Databricks Community

notwarte · a week ago

Hi,

I am using Azure and I do have predictive optimization enable on the catalog. I have wrote a script to calculate the data amounts of all of the tables - looping over all of the tables and running "describe detail".

All of the tables amount to ~ 1.5 TB. Running the selection statistics on the catalog using Azure Storage Explorer returns around 6TB.

What might be causing this, how can I drill down the storage amounts?

I do have quite a few big materialized views (some with billions of rows), the vacuum retention is 7days.

Isi · a week ago

Hey @notwarte ,

Maybe I can help you.

There are several likely factors contributing to this:

Predictive Optimization runs background jobs (OPTIMIZE, VACUM, ANALYZE) that rewrite data files to improve query performance. These optimized files coexist with the older files until vacuum cleans them up. This means that for a period of time, both the new and old data files are stored, increasing storage usage.
The DESCRIBE DETAIL command only reflects the current active data files. It does not include old files that have been replaced or marked for deletion. But Azure Storage Explorer shows everything that exists physically in the storage, including older data files, transaction logs, and temporary files.
Materialized views are also stored as physical Delta tables. They may not be included in your script if it only loops over regular tables. Since these views are refreshed automatically and can contain a lot of data, they could be taking up a substantial amount of space.
Temporary or intermediate files left behind from operations like OPTIMIZE, MERGE, or COPY INTO can also accumulate if they are not cleaned up, especially if jobs fail or get interrupted.

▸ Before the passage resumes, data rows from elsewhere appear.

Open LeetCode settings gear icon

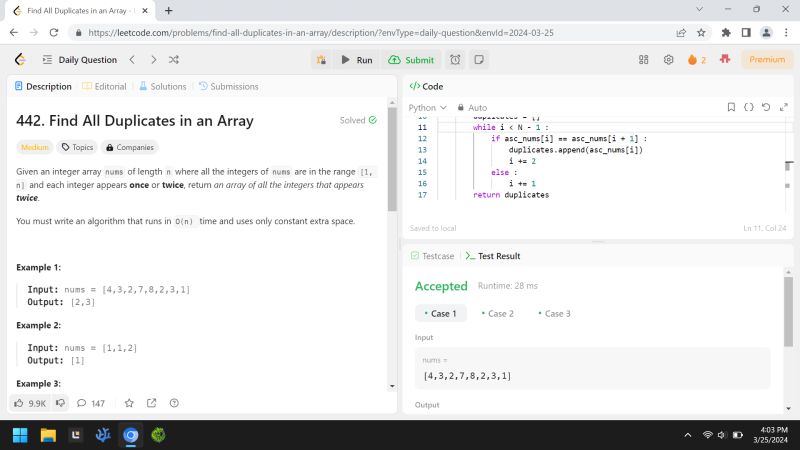668,60
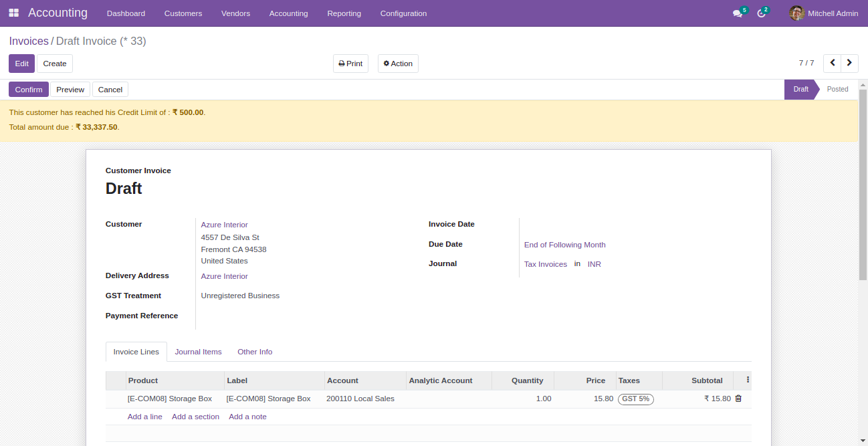Select the Posted status stage
868x446 pixels.
point(837,89)
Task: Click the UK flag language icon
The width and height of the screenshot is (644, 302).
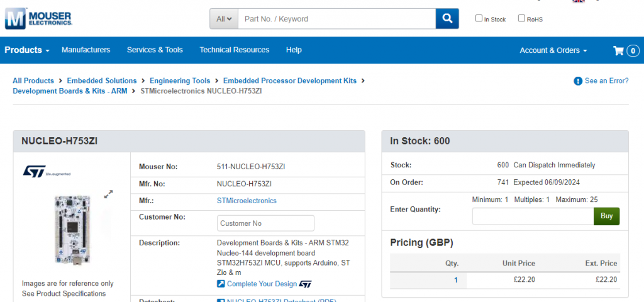Action: coord(579,1)
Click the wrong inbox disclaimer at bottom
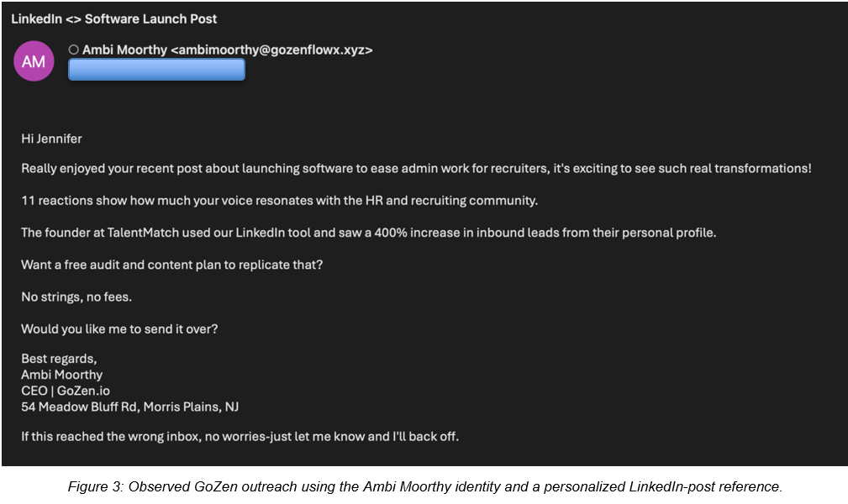Viewport: 848px width, 504px height. pyautogui.click(x=240, y=437)
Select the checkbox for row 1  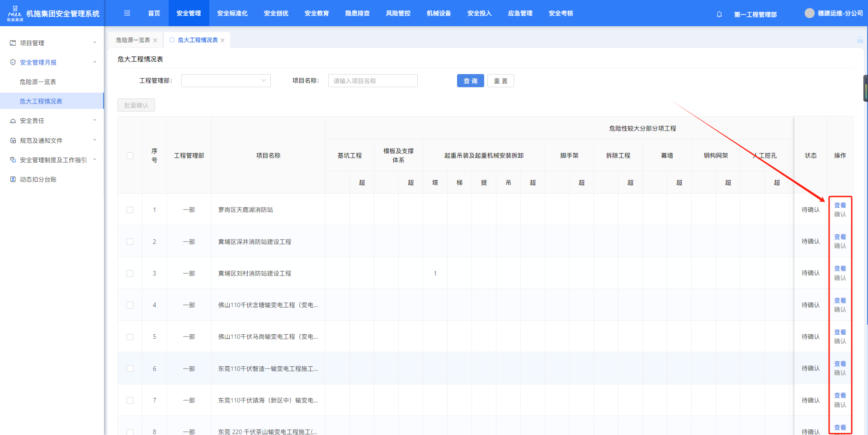130,210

To investigate further, I suggest:

Make sure your script includes materialized views in addition to regular tables.
Use Azure Storage Explorer to sort folders by size or modification date. This will help you identify which datasets are generating the most residual data.
Run VACUUM with the DRY RUN option on key tables to see how many stale files are still there
Consider lowering the vacuum retention period if your use case allows it, especially for fast-changing tables.

Best, 🙂

Isi

notwarte · a week ago

Hi @Isi ,

thank you for your answer. I cannot run "describe detail" on materialized views, that's they were not included in the script. Is there other way to find out their size? Most tables are append only, there are not that many stale files

notwarte · a week ago

I have used __databricks_internal catalog to find the underlying location of the materialized views. It turns out they are the ones which weighing so much. I was suspecting it can be them, but thank you for tipping me @Isi.

I did some more digging and the silver_raw table which is a streaming dlt table weights 30GB, silver publish materialized view, which is based on that silver_raw table, weights almost 1TB. I guess Databricks is smart enough not to store the same data twice, or I am missing something ?

Isi · Friday

Hey @notwarte,

Using the __databricks_internal catalog to trace the underlying storage location is a solid approach for investigating their footprint.

Regarding your question about storage duplication: yes, materialized views in Databricks do store a physical representation of the data independently from the source tables. Even if a materialized view is built on top of a Delta Live Table (like your silver_raw), Databricks does not re-use the same storage files. Instead, it maintains its own optimized version of the result set defined by the materialized view.

So if your silver_raw table is 30GB, and the silver_publish materialized view weighs almost 1TB, that suggests one of the following:

The transformation logic in the view significantly expands the data (e.g., joins, explodes, denormalization).
The view is accumulating data due to the way it is refreshed or retained.

Keep in mind that materialized views are optimized for query performance, not necessarily for storage efficiency. If the view is auto-refreshed and not using a proper partitioning or cleanup mechanism, it may grow continuously.

Recommendations:

Review whether the materialized view is necessary, or if the same goal could be achieved via an incremental table maintained with DLT or MERGE.
If you keep it, make sure it is partitioned appropriately and has some lifecycle or retention management in place.
Monitor the storage usage and refresh logic regularly, especially if you’re on S3 or ADLS where storage costs matter.

If you believe this answer is correct, please mark it as the solution for future users.

Hope this helps 🙂

Isi